TEXT EXCERPT:
About

Multimodal LLM Agents — A Self-Paced Course

This is a free, self-paced version of CS 6960: Multimodal LLM Agents, a graduate course taught by Kenneth Marino at the University of Utah. All lecture slides, readings, and exercises are freely available here.

Course Description

This course explores the rapidly developing area of multimodal large language models in embodied settings. Students will learn the foundations of reinforcement learning and large language models to understand how large-scale models can be deployed to multimodal environments.

Topics include control flow and scaffolding for agents (ReAct, tool use), coding agents, game-playing agents, computer use, and robotics. The course combines lecture slides, paper readings, and programming exercises.

Topics Covered

Module	Topics
Introduction & Prerequisites	Course overview, RL basics, LLM basics, VLM basics
Agent Frameworks	ReAct, chain-of-thought, reflection, reasoning
Retrieval and Memory	RAG, dense retrieval, memory-augmented agents
Tool Use	Tool-augmented LMs, Toolformer, function calling, MCP
Code Agents	SWE-bench, coding agent systems, code execution
Agent Evaluation	Benchmarks, evaluation methodology, LLM-as-judge
Assistant Agents	General-purpose agents, web agents, task benchmarks
Game Agents	Game-playing, interactive environments
Computer Use	GUI agents, computer use benchmarks
Robotics	Embodied agents, robot learning

Prerequisites

There are no formal prerequisites, but some familiarity with the following will help:

Machine learning fundamentals
Basics of natural language processing
Python programming

How to Use This Course

This is a self-paced course — there are no deadlines or grades. Work through the modules in order, read the recommended papers, and complete the optional exercises if you’d like hands-on practice.

Saved data entries

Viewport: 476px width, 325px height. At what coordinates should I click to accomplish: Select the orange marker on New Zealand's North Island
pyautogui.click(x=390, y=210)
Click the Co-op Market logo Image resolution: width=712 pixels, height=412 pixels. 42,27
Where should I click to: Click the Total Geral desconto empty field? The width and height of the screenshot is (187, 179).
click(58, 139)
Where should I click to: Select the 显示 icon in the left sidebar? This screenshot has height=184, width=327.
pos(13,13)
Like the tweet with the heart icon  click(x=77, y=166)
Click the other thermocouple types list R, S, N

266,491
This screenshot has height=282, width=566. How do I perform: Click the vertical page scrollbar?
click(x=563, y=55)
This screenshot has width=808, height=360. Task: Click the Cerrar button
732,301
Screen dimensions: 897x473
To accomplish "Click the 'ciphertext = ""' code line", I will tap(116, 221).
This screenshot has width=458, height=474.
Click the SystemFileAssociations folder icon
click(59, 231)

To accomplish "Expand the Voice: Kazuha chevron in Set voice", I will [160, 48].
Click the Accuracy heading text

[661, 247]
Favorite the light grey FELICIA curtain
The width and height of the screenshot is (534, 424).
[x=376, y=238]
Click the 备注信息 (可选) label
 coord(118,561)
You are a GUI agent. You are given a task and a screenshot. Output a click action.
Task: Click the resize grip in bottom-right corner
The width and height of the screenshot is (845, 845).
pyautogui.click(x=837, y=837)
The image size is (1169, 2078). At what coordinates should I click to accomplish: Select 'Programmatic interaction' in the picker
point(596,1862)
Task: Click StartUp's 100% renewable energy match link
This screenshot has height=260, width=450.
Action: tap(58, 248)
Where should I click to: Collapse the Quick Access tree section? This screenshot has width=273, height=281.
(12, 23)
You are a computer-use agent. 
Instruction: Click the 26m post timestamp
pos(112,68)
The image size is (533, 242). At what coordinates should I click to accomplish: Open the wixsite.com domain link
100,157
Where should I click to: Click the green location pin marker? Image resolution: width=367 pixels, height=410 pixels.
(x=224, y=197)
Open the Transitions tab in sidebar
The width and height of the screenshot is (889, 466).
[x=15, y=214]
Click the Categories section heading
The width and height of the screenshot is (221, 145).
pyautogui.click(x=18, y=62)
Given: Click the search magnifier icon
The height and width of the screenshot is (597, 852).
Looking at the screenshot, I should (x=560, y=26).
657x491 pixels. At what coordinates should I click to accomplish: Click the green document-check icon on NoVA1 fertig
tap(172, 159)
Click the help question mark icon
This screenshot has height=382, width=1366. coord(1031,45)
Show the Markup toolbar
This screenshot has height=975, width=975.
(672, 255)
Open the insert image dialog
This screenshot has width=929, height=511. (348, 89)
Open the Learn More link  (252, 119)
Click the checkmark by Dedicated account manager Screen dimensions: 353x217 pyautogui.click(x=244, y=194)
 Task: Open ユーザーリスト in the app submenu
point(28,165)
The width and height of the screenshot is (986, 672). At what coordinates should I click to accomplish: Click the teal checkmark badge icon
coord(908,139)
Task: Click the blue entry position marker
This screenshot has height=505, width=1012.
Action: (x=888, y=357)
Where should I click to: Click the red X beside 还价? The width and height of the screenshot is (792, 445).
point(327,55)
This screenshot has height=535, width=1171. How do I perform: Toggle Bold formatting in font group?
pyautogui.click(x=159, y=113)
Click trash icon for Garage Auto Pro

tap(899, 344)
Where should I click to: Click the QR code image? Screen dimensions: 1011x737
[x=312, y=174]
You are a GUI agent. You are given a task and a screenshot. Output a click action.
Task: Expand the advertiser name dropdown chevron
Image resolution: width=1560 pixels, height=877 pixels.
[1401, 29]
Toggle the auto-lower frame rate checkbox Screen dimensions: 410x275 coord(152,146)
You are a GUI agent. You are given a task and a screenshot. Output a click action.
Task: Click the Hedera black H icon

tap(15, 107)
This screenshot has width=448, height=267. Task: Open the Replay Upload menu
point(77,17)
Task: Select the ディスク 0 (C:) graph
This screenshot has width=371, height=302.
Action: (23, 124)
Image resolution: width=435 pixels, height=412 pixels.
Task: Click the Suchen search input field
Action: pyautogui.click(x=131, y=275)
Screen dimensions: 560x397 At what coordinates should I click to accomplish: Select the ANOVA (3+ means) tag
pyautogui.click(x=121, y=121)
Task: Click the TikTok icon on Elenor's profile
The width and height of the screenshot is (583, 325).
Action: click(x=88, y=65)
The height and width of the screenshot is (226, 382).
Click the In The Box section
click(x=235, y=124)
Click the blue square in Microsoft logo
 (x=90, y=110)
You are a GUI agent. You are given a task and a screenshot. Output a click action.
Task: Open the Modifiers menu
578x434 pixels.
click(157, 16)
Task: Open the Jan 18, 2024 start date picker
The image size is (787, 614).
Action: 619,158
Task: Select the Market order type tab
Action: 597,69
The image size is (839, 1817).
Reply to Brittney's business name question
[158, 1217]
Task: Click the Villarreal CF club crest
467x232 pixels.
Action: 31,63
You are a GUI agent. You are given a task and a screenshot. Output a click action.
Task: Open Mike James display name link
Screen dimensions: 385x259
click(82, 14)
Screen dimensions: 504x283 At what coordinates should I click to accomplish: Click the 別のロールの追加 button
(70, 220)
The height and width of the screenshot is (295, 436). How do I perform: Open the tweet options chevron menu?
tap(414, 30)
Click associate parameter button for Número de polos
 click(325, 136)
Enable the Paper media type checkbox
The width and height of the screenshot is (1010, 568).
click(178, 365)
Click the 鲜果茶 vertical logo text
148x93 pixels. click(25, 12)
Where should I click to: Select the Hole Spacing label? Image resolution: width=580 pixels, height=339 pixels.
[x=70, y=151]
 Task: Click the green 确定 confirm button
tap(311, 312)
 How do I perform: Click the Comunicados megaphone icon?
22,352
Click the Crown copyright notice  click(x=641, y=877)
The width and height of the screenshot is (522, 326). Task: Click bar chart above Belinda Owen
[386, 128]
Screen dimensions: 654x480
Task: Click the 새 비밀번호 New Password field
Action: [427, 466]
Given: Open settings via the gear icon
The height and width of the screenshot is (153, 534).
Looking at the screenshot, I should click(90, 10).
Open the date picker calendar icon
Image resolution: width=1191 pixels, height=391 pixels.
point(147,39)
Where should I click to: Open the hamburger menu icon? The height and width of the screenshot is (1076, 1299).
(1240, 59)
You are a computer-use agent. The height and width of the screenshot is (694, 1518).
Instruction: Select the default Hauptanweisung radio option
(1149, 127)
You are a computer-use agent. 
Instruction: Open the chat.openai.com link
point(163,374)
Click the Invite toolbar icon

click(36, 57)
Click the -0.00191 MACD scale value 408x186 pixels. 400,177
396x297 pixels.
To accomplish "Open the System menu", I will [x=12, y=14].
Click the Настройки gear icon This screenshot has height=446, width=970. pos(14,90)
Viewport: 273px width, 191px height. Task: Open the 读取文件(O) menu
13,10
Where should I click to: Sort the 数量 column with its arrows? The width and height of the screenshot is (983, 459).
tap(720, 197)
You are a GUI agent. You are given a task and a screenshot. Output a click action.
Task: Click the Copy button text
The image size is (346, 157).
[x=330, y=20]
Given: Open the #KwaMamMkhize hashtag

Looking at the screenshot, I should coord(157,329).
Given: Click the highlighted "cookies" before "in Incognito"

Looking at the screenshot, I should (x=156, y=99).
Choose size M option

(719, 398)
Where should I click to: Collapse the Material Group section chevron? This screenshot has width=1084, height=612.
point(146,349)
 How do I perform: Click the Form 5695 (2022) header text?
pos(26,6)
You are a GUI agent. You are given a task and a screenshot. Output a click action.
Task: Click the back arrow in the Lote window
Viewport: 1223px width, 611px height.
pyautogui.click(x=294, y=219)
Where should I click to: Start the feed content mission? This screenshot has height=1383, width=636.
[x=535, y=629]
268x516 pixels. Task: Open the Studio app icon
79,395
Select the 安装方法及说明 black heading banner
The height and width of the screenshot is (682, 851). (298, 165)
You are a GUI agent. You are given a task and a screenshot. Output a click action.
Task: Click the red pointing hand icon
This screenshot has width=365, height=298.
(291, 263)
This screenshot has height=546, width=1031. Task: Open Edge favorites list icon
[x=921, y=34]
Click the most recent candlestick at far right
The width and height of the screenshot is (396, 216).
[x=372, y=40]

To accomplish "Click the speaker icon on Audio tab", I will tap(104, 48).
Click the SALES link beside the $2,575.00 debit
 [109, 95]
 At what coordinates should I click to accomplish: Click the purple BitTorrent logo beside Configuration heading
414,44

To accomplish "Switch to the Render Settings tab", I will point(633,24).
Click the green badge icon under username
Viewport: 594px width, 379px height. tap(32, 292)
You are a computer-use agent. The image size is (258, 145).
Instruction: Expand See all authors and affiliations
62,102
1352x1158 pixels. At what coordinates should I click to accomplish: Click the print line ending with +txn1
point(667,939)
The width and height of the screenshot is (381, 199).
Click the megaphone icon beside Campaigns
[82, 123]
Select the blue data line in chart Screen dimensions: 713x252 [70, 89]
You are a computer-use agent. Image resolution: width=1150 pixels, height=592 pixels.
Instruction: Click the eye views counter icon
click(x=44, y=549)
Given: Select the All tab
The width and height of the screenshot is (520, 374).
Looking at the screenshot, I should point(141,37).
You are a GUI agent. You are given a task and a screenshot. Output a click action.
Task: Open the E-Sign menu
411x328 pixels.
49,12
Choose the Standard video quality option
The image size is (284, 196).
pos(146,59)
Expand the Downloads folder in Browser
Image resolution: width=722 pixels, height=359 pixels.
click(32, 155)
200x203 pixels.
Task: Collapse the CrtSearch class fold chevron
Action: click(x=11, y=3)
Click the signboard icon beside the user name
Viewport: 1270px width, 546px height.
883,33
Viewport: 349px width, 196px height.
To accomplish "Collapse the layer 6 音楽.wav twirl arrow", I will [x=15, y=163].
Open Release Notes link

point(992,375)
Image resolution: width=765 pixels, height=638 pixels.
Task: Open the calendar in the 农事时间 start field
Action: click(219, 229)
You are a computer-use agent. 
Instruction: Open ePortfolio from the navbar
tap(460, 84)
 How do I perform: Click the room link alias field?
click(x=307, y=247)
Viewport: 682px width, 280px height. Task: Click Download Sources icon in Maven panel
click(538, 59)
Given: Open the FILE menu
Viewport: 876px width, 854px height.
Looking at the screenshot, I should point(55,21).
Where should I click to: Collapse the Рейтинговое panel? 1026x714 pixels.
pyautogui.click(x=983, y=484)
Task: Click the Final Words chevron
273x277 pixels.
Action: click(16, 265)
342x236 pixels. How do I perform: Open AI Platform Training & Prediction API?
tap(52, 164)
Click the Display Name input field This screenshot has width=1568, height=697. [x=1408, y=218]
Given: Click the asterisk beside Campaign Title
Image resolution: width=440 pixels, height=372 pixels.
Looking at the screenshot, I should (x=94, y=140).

TASK DIRECTIONS: Carry on the page about the self-paced multimodal LLM agents course, starting right after its last sentence.

FINAL ANSWER:
Each module on the Lectures & Resources page contains lecture slides, recordings, and recommended readings.

Get started → Lectures & Resources

About the Instructor

Kenneth Marino is a faculty member at the Kahlert School of Computing at the University of Utah, where he teaches CS 6960 and researches multimodal AI and agents. This site is maintained as a public companion to that course.